Court Opinion

ID: 9563204
Source: CourtListenerOpinion
Date Created: 2023-08-21 18:37:44.434193+00
Date Added: 2024-06-11T09:17:46.472644
License: Public Domain

KELLY, Circuit Judge,
dissenting.
It is indeed unfortunate that the court chooses expediency over due process. It is equally unfortunate that the court attempts to spin the facts to elevate a Rule 16 challenge to one based upon Dauberb and Fed.R.Evid. 702. That Mr. Nacchio’s counsel should have had the prescience to anticipate the trial court’s mercurial procedure is unsupported by the record, and unsupportable. Although the court suggests that there were numerous opportunities to have (a) provided more argument and evidence on methodology, (b) requested a hearing, or (c) requested a continuance, all of these suggestions presuppose that a rational lawyer would anticipate that a criminal trial court would (1) misunderstand the scope of what is required under Rule 16, (2) employ a variant procedure for the admissibility of crucial expert testimony, and (3) not notify the parties of this procedure.

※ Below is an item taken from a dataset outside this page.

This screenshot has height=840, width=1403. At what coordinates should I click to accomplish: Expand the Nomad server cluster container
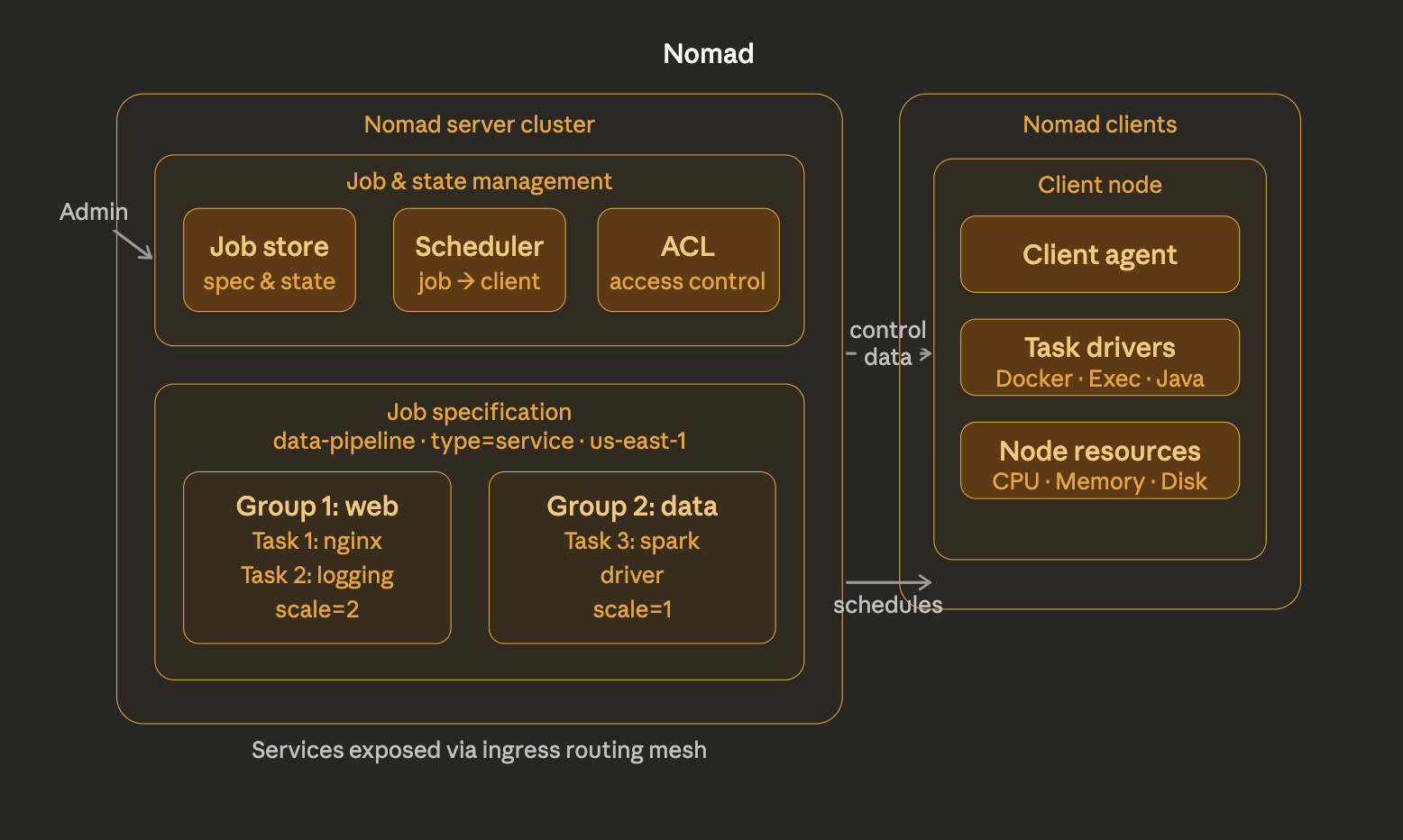point(479,123)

Moreover, given the tone of this trial, it is quite likely Mr. Nacchio’s counsel would have been prohibited from doing exactly what the court suggests he should have done. Culminating with the remark that “it’s [not] an interactive process where you get to argue later on,” App. 3921, Mr. Nacchio was prevented from calling his main witness and then deprived of the right to put on an effective defense. To the extent that the court suggests that the trial court gave Mr. Nacchio every opportunity by waiting to rule until Dr. Fischel was actually called, nothing could be further from reality. As noted by this court, the district court knew that the parties were awaiting a ruling on the Rule 16 motion and deliberately declined to rule until the very morning Dr. Fischel was to testify. This becomes even more egregious when placed in the context of how the trial court proceeded after the second Rule 16 disclosure. In the middle of a complex criminal trial, the government filed a 63-page motion clearly aimed at the Rule 16 disclosure; the defense was given overnight to respond, and a ruling not based on the taking of any evidence or listening to any argument was rendered the next morning. Counsel then was denied an opportunity to confront the underlying basis of the ruling. Our founders must have had similar scenarios in mind when they wrote “nor shall any person ... be deprived of life, liberty, or property, without due process of law....” U.S. Const, amend. Y. We reverse judgments when a district court exercises its discretion on a material matter based upon an incorrect view of the law and when a defendant has not been given an adequate opportunity to be heard — that is what happened here. I would reverse and remand for a new trial. I join Judge McConnell’s dissent.